"We must root out terrorism and extremism ... [but] we will not tolerate the violation of our sovereignty and territorial integrity by any power in the name of combating terrorism," he said.
Curb on powers
He also called for a parliamentary committee to be formed to cut back his presidential powers, including those allowing him to dissolve the assembly and dismiss the government.
"Never before in the history of this country has a president given away his powers," Zardari said.
He called for the committee to "revisit" the constitutional amendments made by his predecessor, Pervez Musharraf, who stepped down in August after the coalition government threatened to impeach him.
Zardari said in future, the presidency and the government should follow parliament.

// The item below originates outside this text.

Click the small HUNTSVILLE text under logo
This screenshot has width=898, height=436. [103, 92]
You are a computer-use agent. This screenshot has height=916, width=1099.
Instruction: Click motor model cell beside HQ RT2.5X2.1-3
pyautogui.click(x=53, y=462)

"As head of the state I wish to make it very clear that the president and the government must always seek guidance from the parliament in carrying out our duties," he said.
Kamal Hyder, Al Jazeera's correspondent in Islamabad, said: "The nation has a lot of expectations. They want to hear from their new president [reasons] why he has been silent about the American incursions and whether he is on board as far as the mood in the country is concerned.
"Of course, everybody will be anticipating to hear all the right things, whether the president will be able to deliver on those or not is something that we will have to wait for," he said.
Zardari, the widower of the assassinated Benazir Bhutto, a former prime minister and leader of the Pakistan Peoples Party, was sworn into office on September 9.
The man he replaced, Musharraf, addressed the parliament only once during his eight-year rule and on that occasion opposition politicians chanted hostile slogans.
When the government pushed Musharraf to resign, one of their complaints was his failure to address parliament on an annual basis, in line with his constitutional commitments.